___ Information given ___

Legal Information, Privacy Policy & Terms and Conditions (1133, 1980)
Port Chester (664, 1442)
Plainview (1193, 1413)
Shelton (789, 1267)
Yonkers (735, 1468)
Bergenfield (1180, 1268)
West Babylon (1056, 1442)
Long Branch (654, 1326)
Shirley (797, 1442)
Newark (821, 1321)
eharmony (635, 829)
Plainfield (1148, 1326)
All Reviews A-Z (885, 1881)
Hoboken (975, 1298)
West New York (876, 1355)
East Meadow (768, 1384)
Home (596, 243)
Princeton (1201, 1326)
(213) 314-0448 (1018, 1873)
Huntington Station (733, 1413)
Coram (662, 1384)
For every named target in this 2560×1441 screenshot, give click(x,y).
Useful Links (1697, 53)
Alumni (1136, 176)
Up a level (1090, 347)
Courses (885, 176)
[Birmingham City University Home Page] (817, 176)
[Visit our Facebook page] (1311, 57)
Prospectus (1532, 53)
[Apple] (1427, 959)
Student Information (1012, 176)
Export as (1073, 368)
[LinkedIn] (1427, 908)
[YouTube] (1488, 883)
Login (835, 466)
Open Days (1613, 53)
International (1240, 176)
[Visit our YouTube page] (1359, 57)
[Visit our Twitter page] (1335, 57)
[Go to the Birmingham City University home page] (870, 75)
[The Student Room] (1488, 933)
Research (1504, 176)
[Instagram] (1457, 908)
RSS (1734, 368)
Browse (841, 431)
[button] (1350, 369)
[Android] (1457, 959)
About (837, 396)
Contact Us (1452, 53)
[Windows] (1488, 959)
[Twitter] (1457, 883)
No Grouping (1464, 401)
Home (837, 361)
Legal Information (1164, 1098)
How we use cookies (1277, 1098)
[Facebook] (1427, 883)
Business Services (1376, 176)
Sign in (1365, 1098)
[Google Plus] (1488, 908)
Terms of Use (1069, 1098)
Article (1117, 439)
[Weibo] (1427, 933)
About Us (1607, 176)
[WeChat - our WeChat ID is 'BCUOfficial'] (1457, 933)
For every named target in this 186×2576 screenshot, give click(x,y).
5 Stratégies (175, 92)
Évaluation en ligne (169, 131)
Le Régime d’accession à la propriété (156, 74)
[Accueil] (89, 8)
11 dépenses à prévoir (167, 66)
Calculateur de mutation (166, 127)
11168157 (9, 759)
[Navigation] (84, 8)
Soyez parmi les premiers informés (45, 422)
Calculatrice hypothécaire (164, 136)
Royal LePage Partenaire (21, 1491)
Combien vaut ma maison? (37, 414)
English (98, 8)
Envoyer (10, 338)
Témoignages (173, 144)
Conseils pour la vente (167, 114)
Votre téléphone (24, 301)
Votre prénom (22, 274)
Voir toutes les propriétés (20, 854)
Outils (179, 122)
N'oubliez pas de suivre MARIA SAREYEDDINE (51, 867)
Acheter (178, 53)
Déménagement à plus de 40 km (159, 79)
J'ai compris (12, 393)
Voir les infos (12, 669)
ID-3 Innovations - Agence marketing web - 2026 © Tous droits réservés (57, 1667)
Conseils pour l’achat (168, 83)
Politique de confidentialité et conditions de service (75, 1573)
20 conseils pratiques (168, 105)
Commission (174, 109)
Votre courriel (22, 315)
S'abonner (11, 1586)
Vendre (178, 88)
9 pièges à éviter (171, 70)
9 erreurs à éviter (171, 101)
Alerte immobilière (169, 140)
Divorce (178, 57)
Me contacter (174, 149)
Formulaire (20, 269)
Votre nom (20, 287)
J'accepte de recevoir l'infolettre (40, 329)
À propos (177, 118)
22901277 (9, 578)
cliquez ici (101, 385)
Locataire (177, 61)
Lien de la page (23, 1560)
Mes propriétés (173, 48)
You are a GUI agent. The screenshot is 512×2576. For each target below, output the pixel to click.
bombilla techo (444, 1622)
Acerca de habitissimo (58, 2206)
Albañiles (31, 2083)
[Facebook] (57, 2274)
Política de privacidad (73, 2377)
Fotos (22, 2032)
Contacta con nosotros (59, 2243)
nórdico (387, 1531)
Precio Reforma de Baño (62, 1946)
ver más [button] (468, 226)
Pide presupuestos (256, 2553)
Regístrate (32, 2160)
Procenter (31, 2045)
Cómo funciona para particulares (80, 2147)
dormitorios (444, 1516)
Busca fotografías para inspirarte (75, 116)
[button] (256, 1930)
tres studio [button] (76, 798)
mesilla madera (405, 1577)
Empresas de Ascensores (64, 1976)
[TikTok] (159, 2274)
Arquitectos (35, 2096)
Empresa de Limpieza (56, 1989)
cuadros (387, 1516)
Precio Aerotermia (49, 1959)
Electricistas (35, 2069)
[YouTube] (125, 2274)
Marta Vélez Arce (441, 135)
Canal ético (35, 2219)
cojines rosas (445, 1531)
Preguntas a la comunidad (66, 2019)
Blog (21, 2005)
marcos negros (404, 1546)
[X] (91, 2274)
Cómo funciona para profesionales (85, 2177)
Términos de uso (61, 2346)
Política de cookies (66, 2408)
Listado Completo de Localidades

___

Check every line of the records, and copy the ones that hold the word "click".

— Result of the exercise —
For every named target in this 2560×1441 screenshot, give click(x,y).
For every named target in this 186×2576 screenshot, give click(x,y).
You are a GUI agent. The screenshot is 512×2576. For each target below, output the pixel to click.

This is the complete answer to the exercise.